» How to complete this task:
Word for word, copy the line containing "Where should I" and every line after it in the records below, leaving pictures out.

» Raw data:

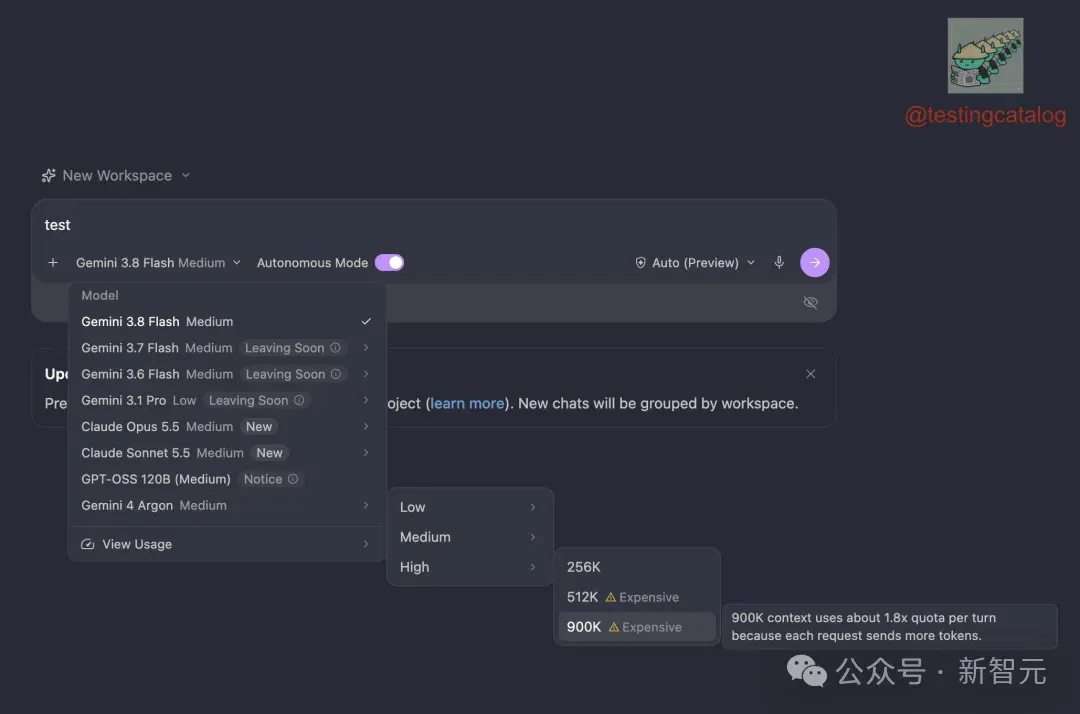Activate the microphone voice input icon
This screenshot has height=714, width=1080.
coord(779,262)
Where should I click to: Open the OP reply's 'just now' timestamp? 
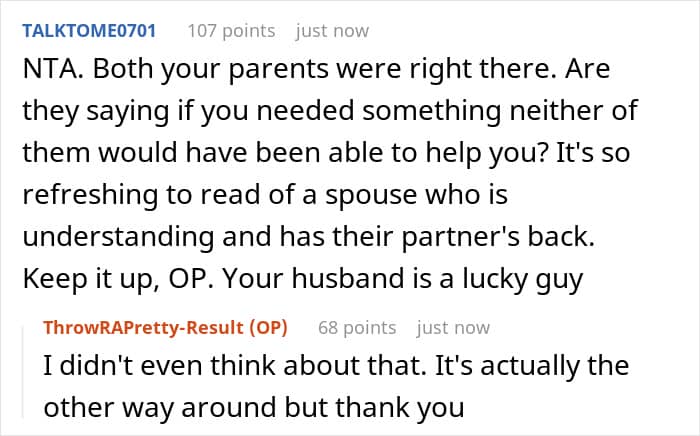pyautogui.click(x=453, y=328)
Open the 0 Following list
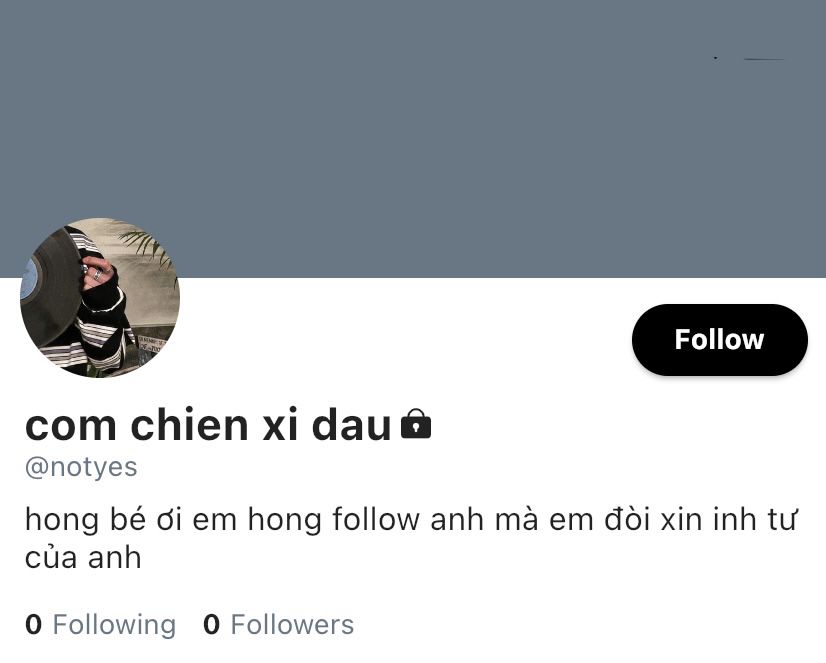 100,625
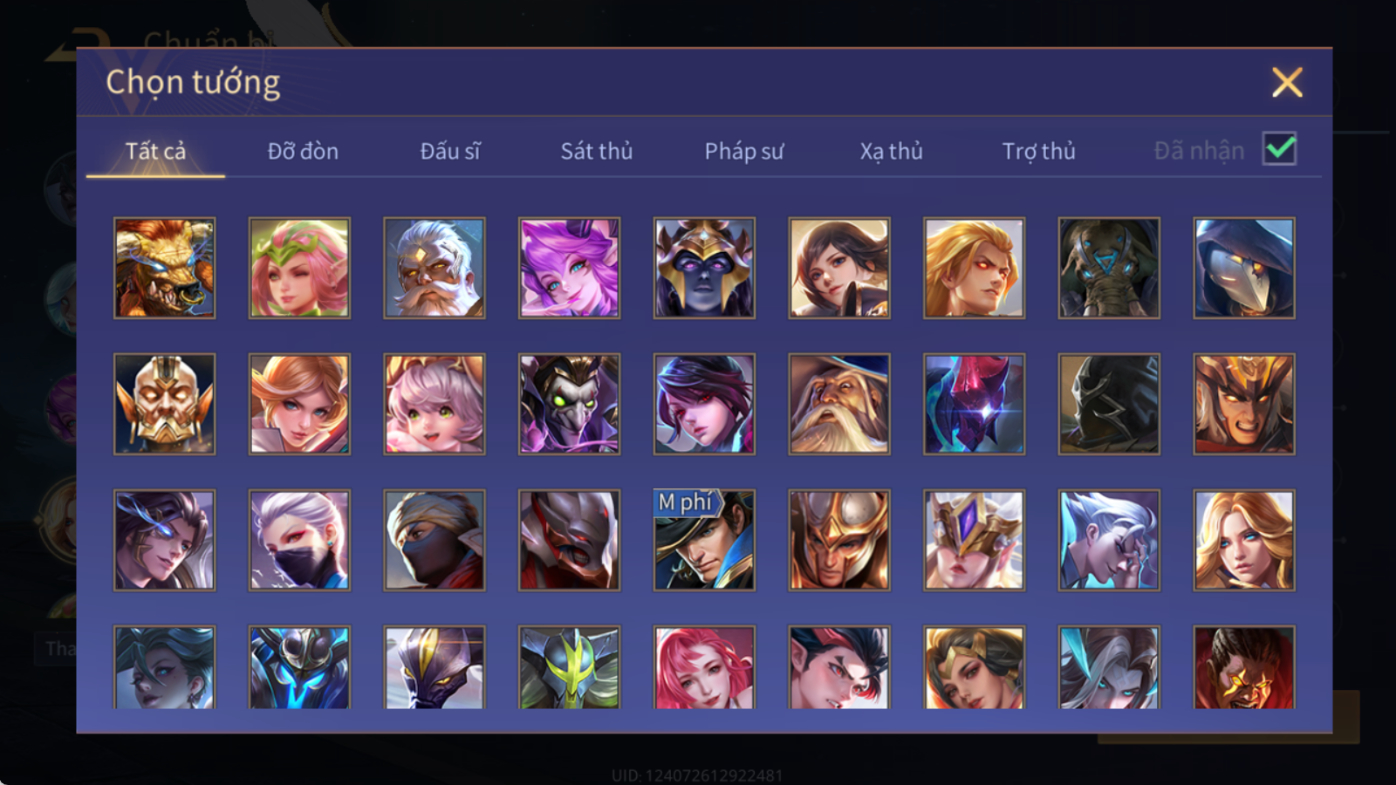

» Answer for this exercise:
Where should I click to: Open the OP reply's 'just now' timestamp? 
pyautogui.click(x=453, y=328)
Open the 0 Following list
 100,625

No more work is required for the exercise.